In [7]:
# Import Required Libraries

import pandas as pd
import numpy as np
from geopy.geocoders import Nominatim
from geopy.distance import geodesic
from geopy.extra.rate_limiter import RateLimiter
from sklearn.neighbors import BallTree
from tqdm.notebook import tqdm
import time
import os


In [2]:
# Load Enriched DataFrame

df = pd.read_csv("../data/enriched/enriched_us_bank_locations.csv")
df = df.dropna(subset=["latitude", "longitude"])
df.reset_index(drop=True, inplace=True)
df.head()


Unnamed: 0,rank,total_deposits,bank_name,latitude,longitude
0,1,2601221000000.0,JPMorgan Chase Bank,37.29175,-122.031897
1,2,2071624000000.0,Bank of America,51.516215,-0.100094
2,3,1419560000000.0,Wells Fargo Bank,40.036492,-75.129305
3,4,1361654000000.0,Citibank,0.421434,9.429063
4,5,523102100000.0,U.S. Bank,47.816222,-110.669211


In [3]:
# Feature: Distance to Nearest Competitor Bank

# Convert latitude/longitude to radians for BallTree
coords = np.radians(df[["latitude", "longitude"]].values)
tree = BallTree(coords, metric='haversine')

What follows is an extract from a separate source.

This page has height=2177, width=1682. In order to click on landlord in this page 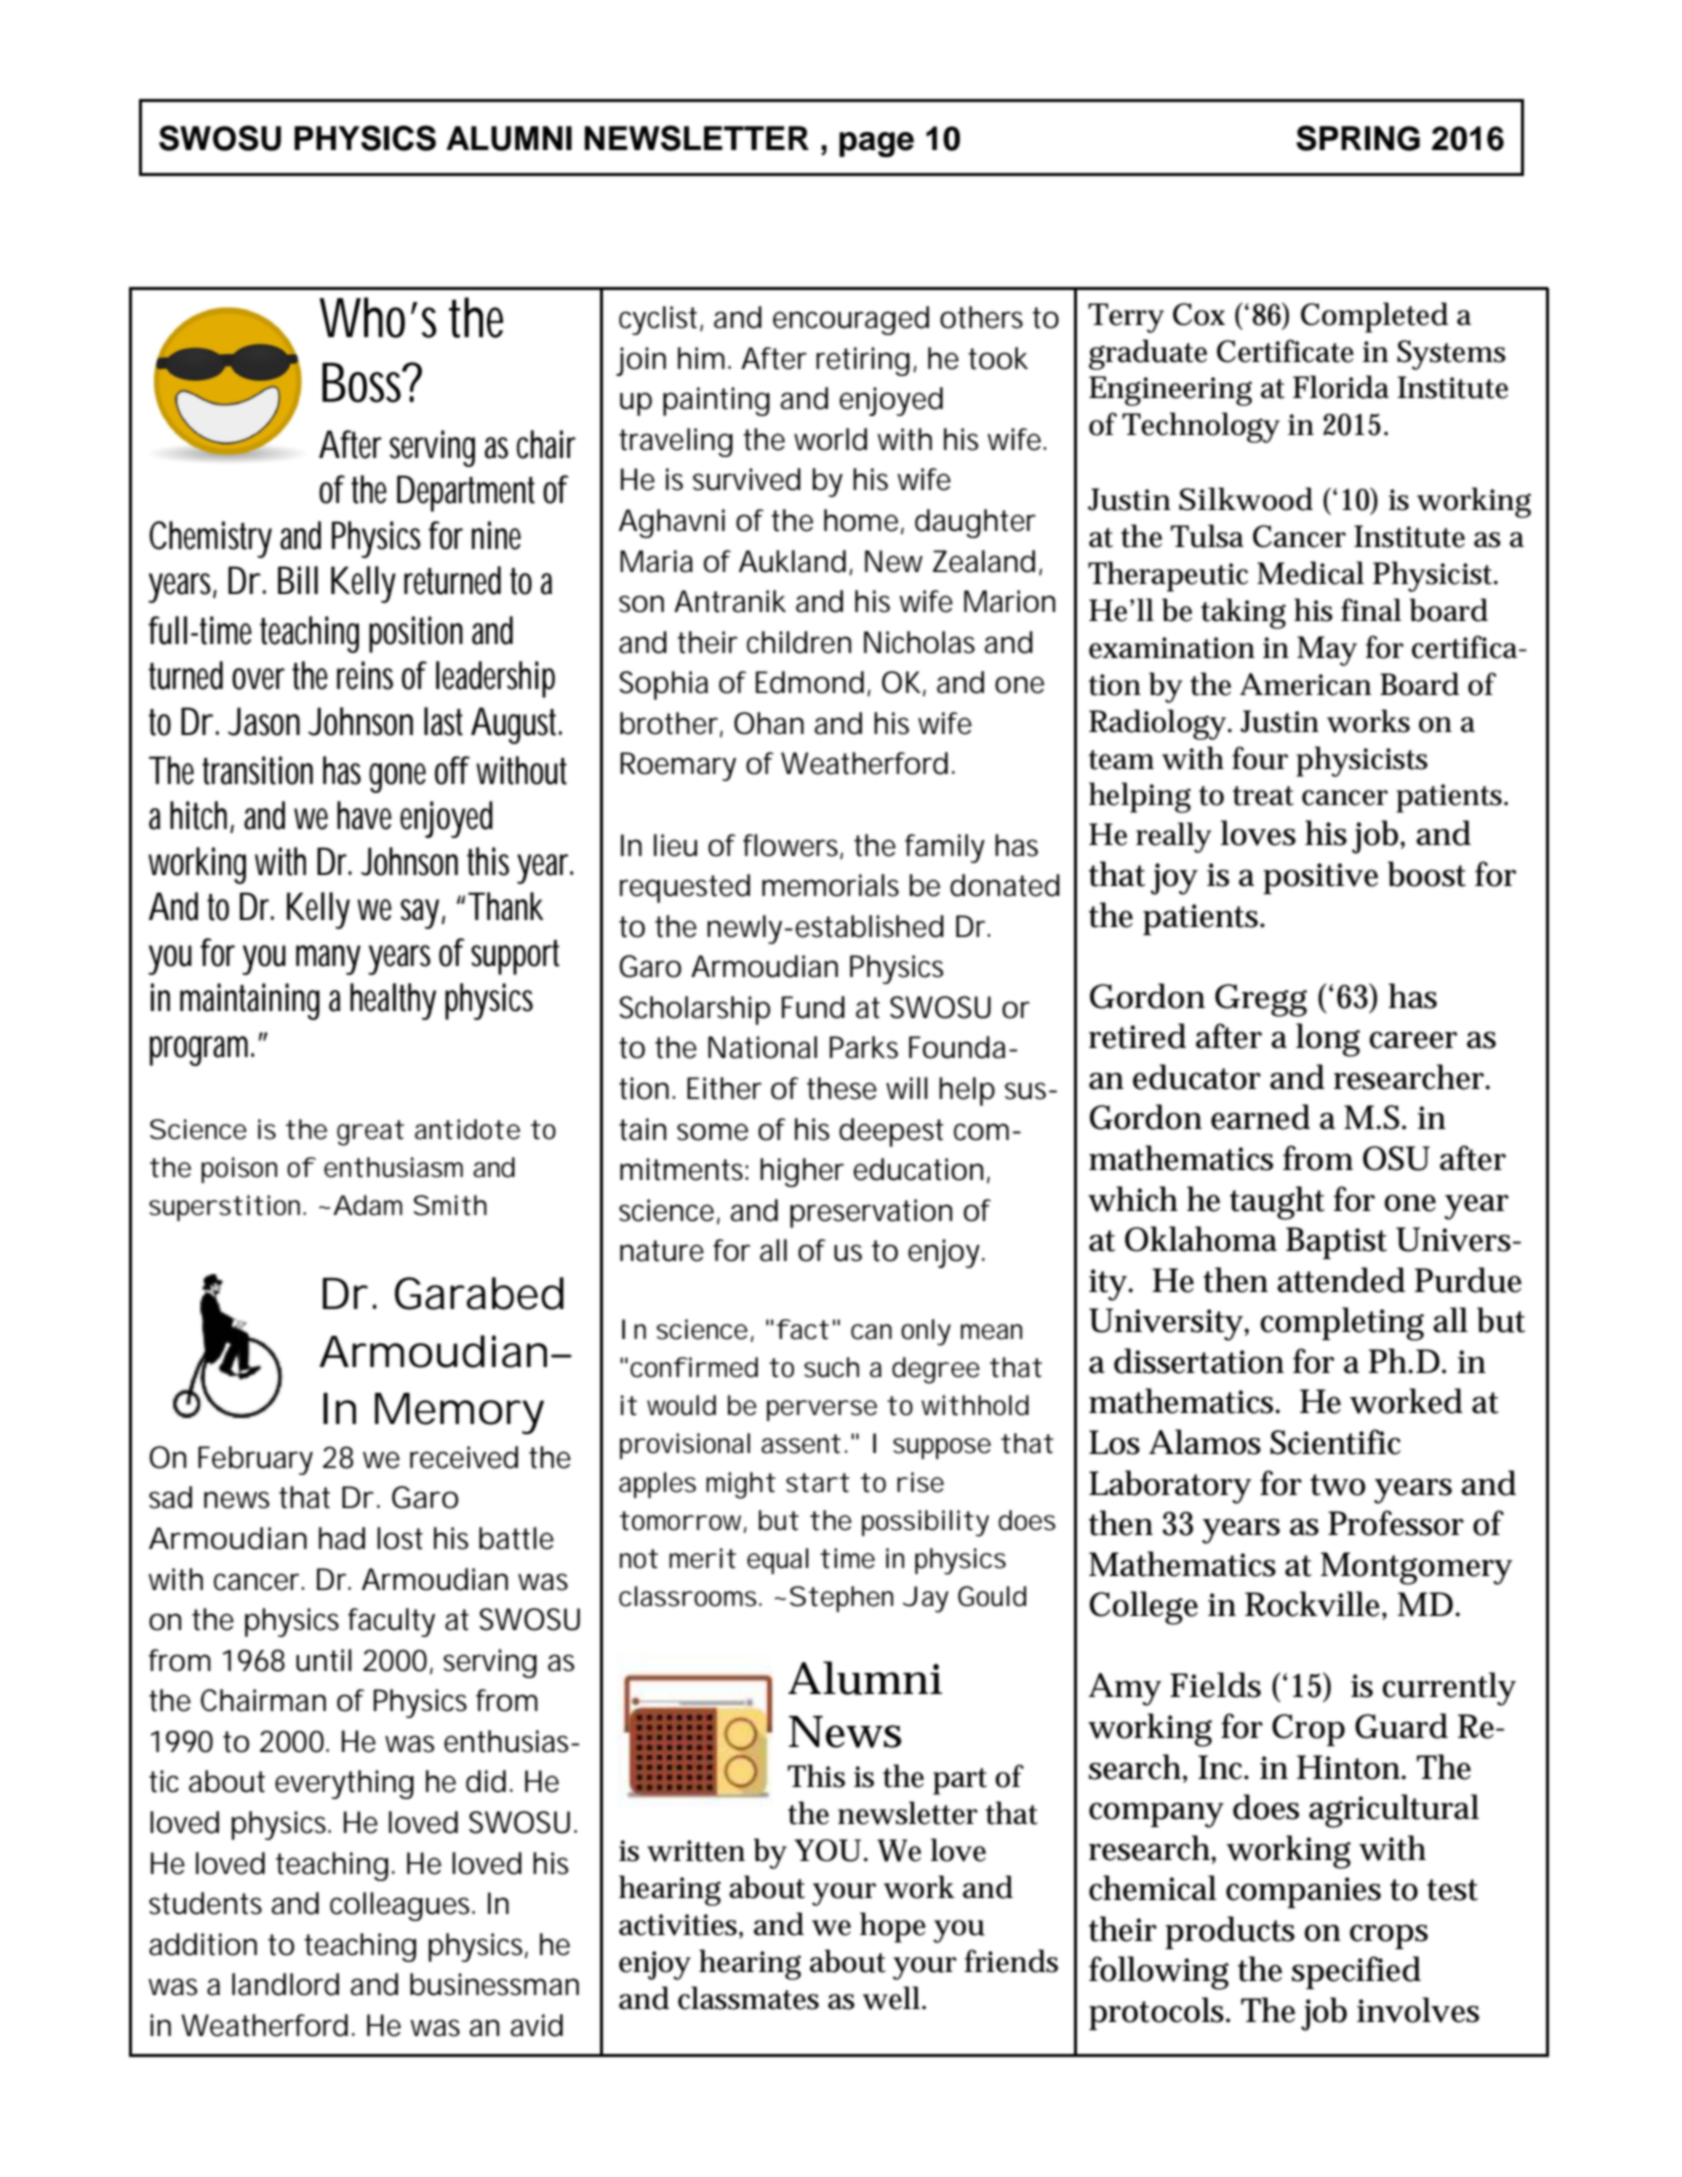, I will do `click(285, 1984)`.
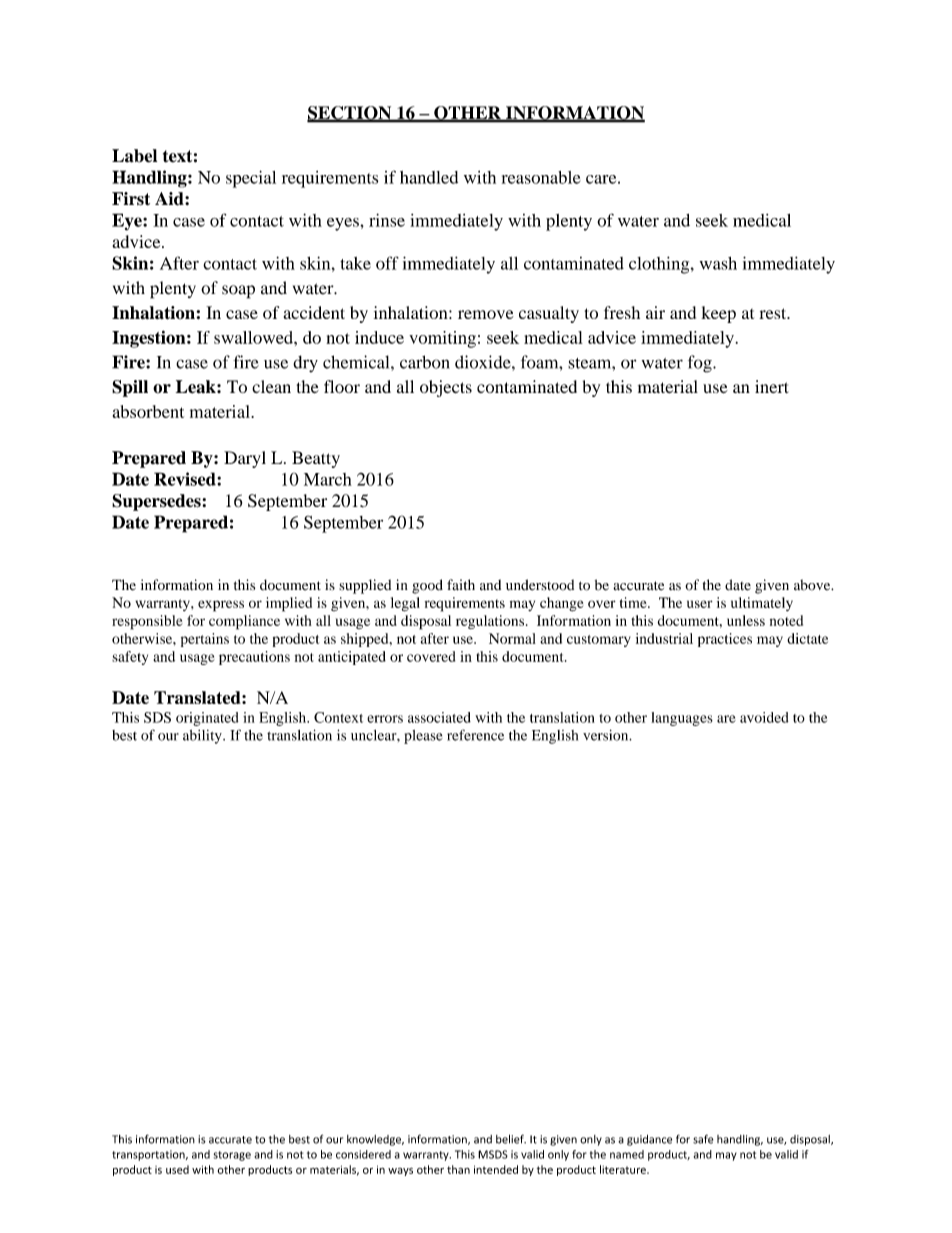 The image size is (952, 1233). I want to click on MSDS, so click(493, 1154).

# Query for 2 nearest neighbors (self + nearest competitor)
distances, indices = tree.query(coords, k=2)

# Get distance to nearest *other* bank in kilometers
df["nearest_competitor_distance_km"] = distances[:, 1] * 6371  # Earth radius in km


In [4]:
# Feature : Number of Competitors within 10 km Radius

radius_km = 10
radius_rad = radius_km / 6371

# Count how many neighbors are within the radius
neighbor_counts = tree.query_radius(coords, r=radius_rad)

df["branch_density_10km"] = [len(nbrs)-1 for nbrs in neighbor_counts]  # exclude self


In [8]:
# Feature: Get City and State

geolocator = Nominatim(user_agent="geo_bank_reverse")
reverse = RateLimiter(geolocator.reverse, min_delay_seconds=1)  # one request/sec

states = []
cities = []

for lat, lon in tqdm(zip(df["latitude"], df["longitude"]), total=len(df)):
    try:
        location = reverse((lat, lon), language='en')
        address = location.raw.get("address", {})
        state = address.get("state", None)
        city = address.get("city", address.get("town", address.get("village", None)))
    except Exception as e:
        state = None
        city = None

    states.append(state)
    cities.append(city)

df["state"] = states
df["city"] = cities


  0%|          | 0/2850 [00:00<?, ?it/s]

In [9]:
# Save Updated DataFrame

os.makedirs("../data/final", exist_ok=True)
df.to_csv("../data/final/geo_features_us_bank_final.csv", index=False)